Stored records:
Content starts
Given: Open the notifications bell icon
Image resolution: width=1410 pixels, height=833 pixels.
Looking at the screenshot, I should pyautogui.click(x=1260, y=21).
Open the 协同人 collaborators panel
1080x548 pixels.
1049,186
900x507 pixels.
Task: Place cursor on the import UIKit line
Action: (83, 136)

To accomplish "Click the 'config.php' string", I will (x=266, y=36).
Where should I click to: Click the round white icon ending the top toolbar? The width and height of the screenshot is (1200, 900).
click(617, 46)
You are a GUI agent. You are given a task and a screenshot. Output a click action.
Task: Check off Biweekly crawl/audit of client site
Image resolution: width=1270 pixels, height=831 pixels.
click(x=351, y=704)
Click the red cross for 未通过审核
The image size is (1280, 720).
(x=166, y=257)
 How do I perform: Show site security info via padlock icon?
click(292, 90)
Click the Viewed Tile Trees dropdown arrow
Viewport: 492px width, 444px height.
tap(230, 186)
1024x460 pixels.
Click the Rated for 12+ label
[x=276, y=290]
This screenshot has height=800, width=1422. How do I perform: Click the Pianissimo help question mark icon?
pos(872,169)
Content ends
EXERCISE OBJECTIVE: Every record above needs to be copied exactly.

ANSWER TO THIS TASK:
Given: Open the notifications bell icon
Image resolution: width=1410 pixels, height=833 pixels.
Looking at the screenshot, I should pyautogui.click(x=1260, y=21).
Open the 协同人 collaborators panel
1080x548 pixels.
1049,186
900x507 pixels.
Task: Place cursor on the import UIKit line
Action: (83, 136)

To accomplish "Click the 'config.php' string", I will (x=266, y=36).
Where should I click to: Click the round white icon ending the top toolbar? The width and height of the screenshot is (1200, 900).
click(617, 46)
You are a GUI agent. You are given a task and a screenshot. Output a click action.
Task: Check off Biweekly crawl/audit of client site
Image resolution: width=1270 pixels, height=831 pixels.
click(x=351, y=704)
Click the red cross for 未通过审核
The image size is (1280, 720).
(x=166, y=257)
 How do I perform: Show site security info via padlock icon?
click(292, 90)
Click the Viewed Tile Trees dropdown arrow
Viewport: 492px width, 444px height.
tap(230, 186)
1024x460 pixels.
Click the Rated for 12+ label
[x=276, y=290]
This screenshot has height=800, width=1422. How do I perform: Click the Pianissimo help question mark icon?
pos(872,169)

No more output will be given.